=== BLOK TEKS ===

Jadi, suara-suara separatisme yang terus
menggaung hingga saat ini, dapat ditafsirkan sebagai konsekuensi dari
ketidakpuasaan terhadap perlakuan negara yang tidak adil. Suara-suara
separatisme itu mempunyai beragam faktor, namun secara generatif bisa
disimpulkan dilandasi oleh kepentingan-kepentingan yang sangat konkret dan
mendasar, meskipun terkadang menggunakan bahasa yang berbeda seperti
alasan-alasan ideologis atau perbedaan-perbedaan kultural.
Kesenjangan dampak pembangunan antara Indonesia
bagian barat dengan Indonesia bagian timur setidaknya membuktikan hal itu. Dan,
suara-suara separatisme yang seringkali menggaung dari kawasan Indonesia Timur
merupakan konsekuensi kekuasaan pusat yang mengalami gradasi sejalan dengan
jarak geografis sebuah daerah, yang mana sekaligus berarti semakin kecil tangan-tangan
kekuasaan berpengaruh di suatu daerah, maka semakin kecil pula
kebijakan-kebijakan kekuasaan – terutama pembangunan – berpengaruh bagi
masayarakat di daerah terjauh itu. Maka, menjadi kewajaran jika kemiskinan dan
keterbelakangan adalah lukisan dalam peta daerah-daerah di kawasan Indonesia
Timur.

=== DATA TERSEDIA ===

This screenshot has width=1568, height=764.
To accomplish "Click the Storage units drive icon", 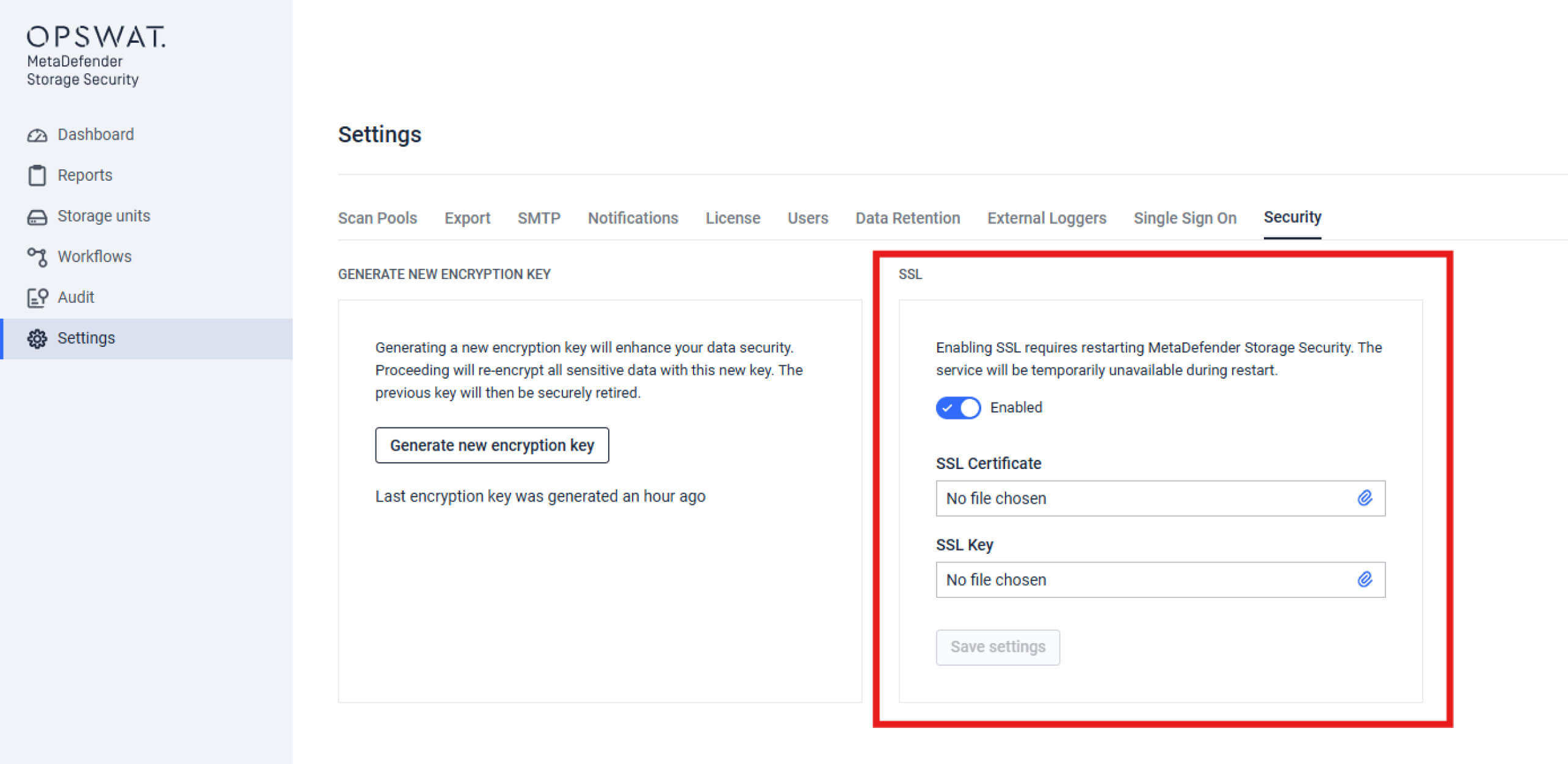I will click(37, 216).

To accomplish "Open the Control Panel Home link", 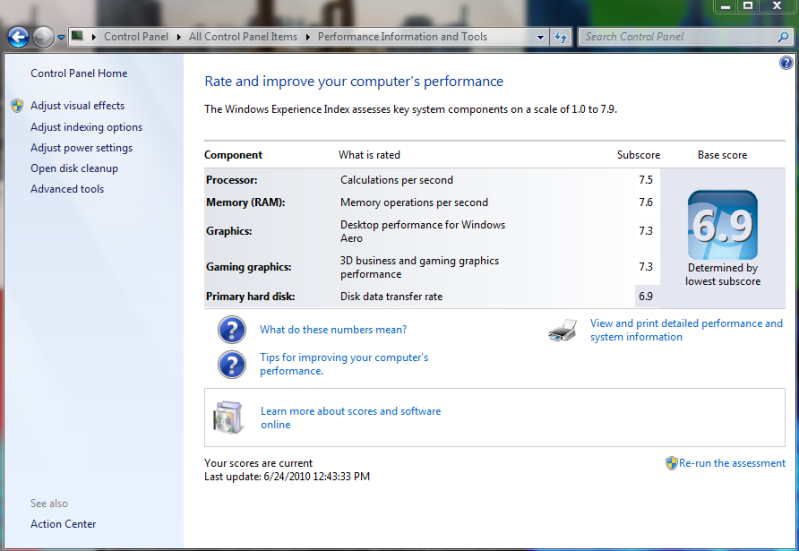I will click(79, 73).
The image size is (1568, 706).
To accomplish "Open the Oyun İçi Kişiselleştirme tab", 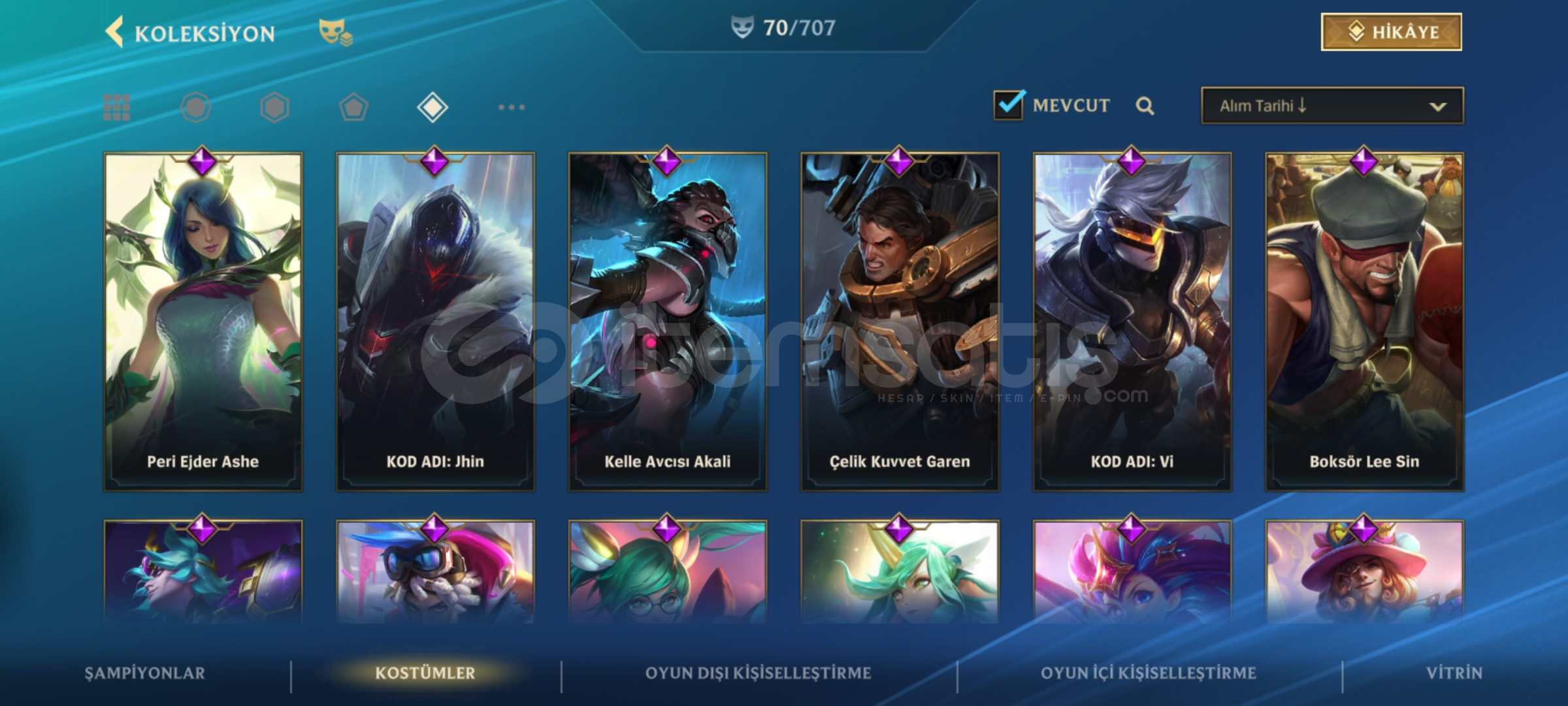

===

- TUGAS WAJIB -
a: Cetak ulang seluruh teks tentang separatisme dan kesenjangan pembangunan di Indonesia Timur tanpa mengubah apa pun.
b: Tampilkan kembali baris-baris dari entri persis sama, mulai dari baris yang memuat "The image size is (1568, 706)." sampai baris terakhir entri, kedua ujungnya ikut. Jangan sertakan gambar dalam jawaban.

- JAWABAN LATIHAN -
a:
Jadi, suara-suara separatisme yang terus
menggaung hingga saat ini, dapat ditafsirkan sebagai konsekuensi dari
ketidakpuasaan terhadap perlakuan negara yang tidak adil. Suara-suara
separatisme itu mempunyai beragam faktor, namun secara generatif bisa
disimpulkan dilandasi oleh kepentingan-kepentingan yang sangat konkret dan
mendasar, meskipun terkadang menggunakan bahasa yang berbeda seperti
alasan-alasan ideologis atau perbedaan-perbedaan kultural.
Kesenjangan dampak pembangunan antara Indonesia
bagian barat dengan Indonesia bagian timur setidaknya membuktikan hal itu. Dan,
suara-suara separatisme yang seringkali menggaung dari kawasan Indonesia Timur
merupakan konsekuensi kekuasaan pusat yang mengalami gradasi sejalan dengan
jarak geografis sebuah daerah, yang mana sekaligus berarti semakin kecil tangan-tangan
kekuasaan berpengaruh di suatu daerah, maka semakin kecil pula
kebijakan-kebijakan kekuasaan – terutama pembangunan – berpengaruh bagi
masayarakat di daerah terjauh itu. Maka, menjadi kewajaran jika kemiskinan dan
keterbelakangan adalah lukisan dalam peta daerah-daerah di kawasan Indonesia
Timur.

b:
The image size is (1568, 706).
To accomplish "Open the Oyun İçi Kişiselleştirme tab", 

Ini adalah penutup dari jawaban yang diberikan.